Print a faithful copy of the data below, word for word, with the pictures left out.

^^^^

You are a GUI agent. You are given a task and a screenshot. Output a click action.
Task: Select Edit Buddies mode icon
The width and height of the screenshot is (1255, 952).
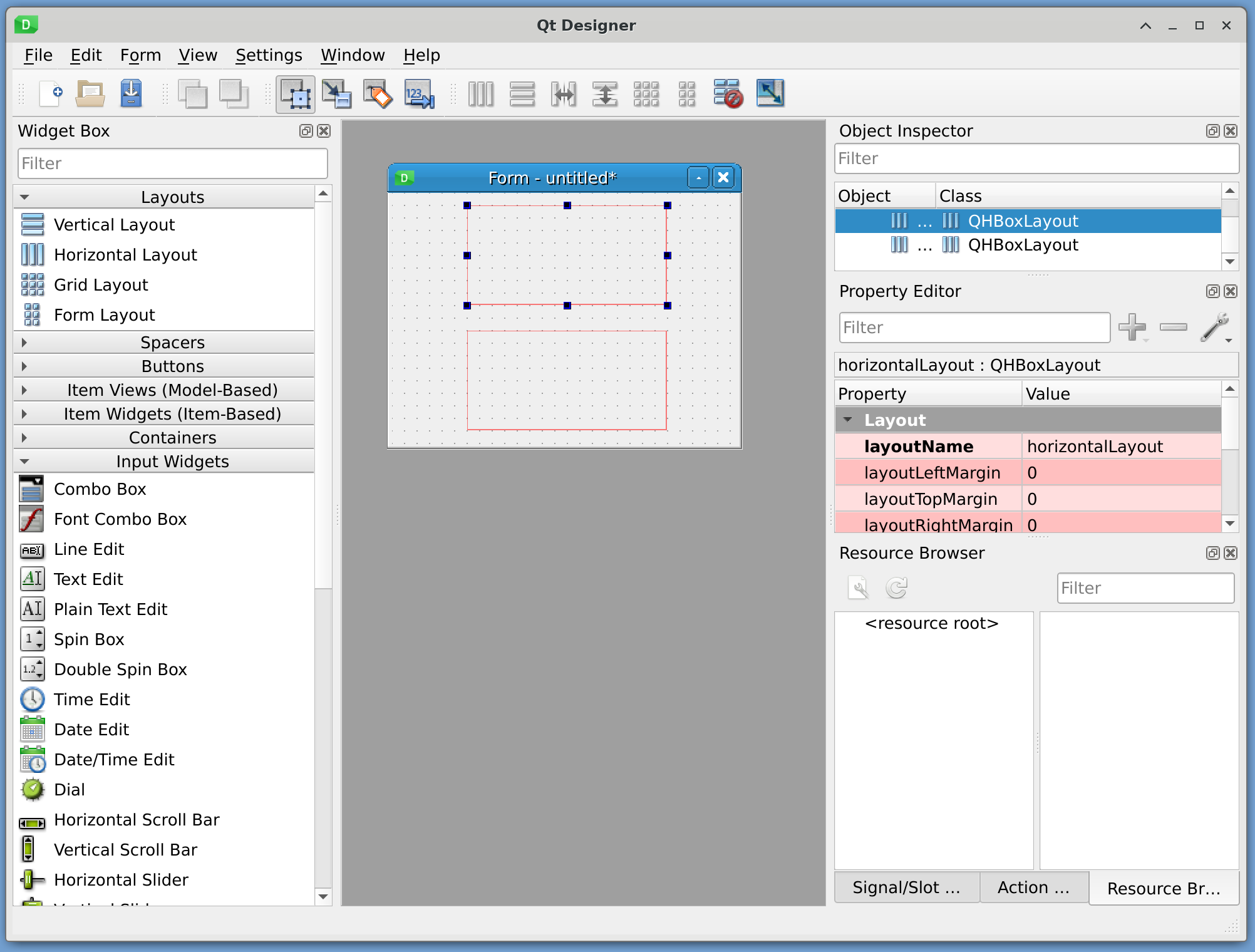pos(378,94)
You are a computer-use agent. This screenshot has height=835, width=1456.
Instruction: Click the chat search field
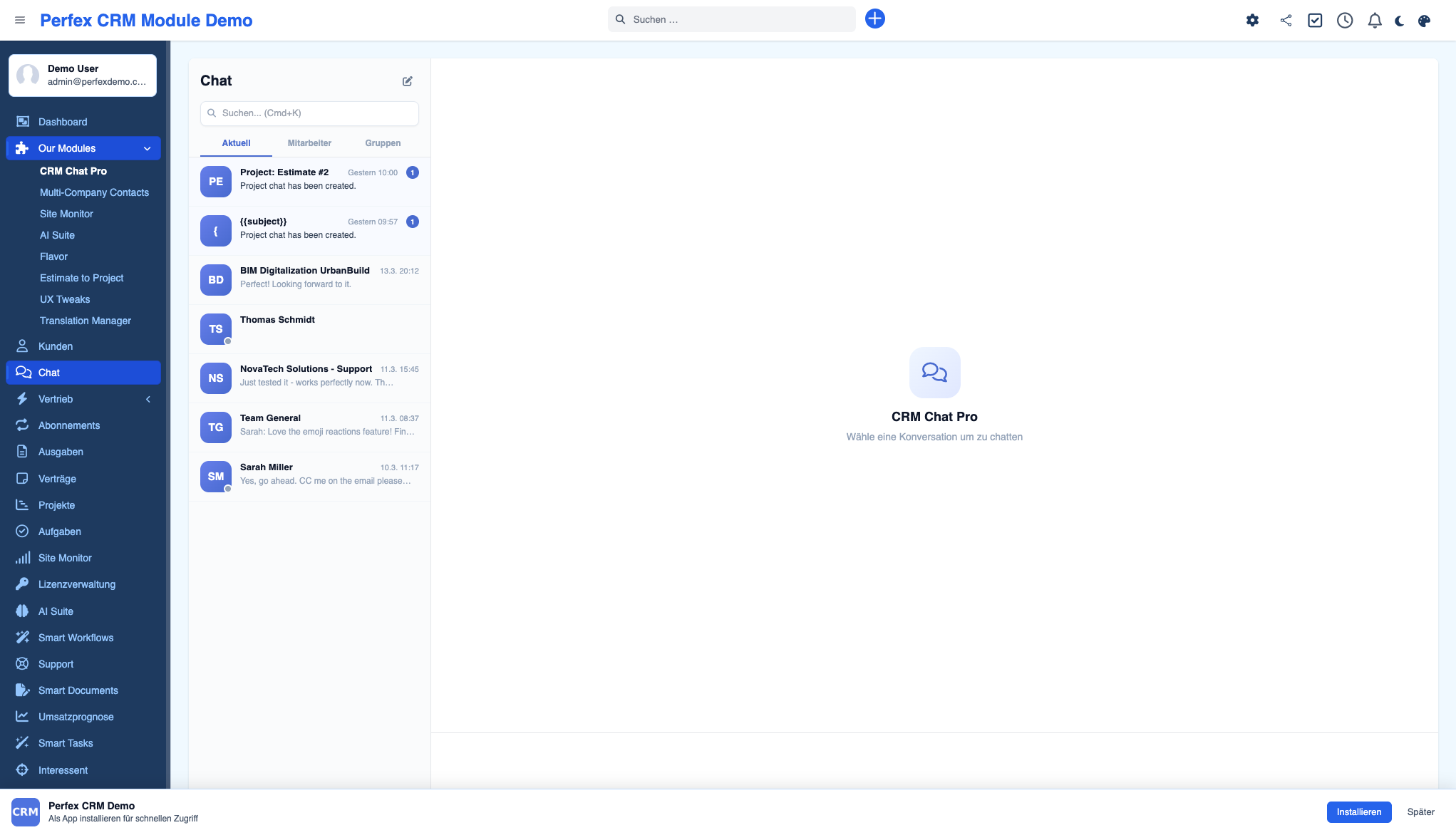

^^^^

Your response:
You are a GUI agent. You are given a task and a screenshot. Output a click action.
Task: Select Edit Buddies mode icon
The width and height of the screenshot is (1255, 952).
pos(378,94)
You are a computer-use agent. This screenshot has height=835, width=1456.
Instruction: Click the chat search field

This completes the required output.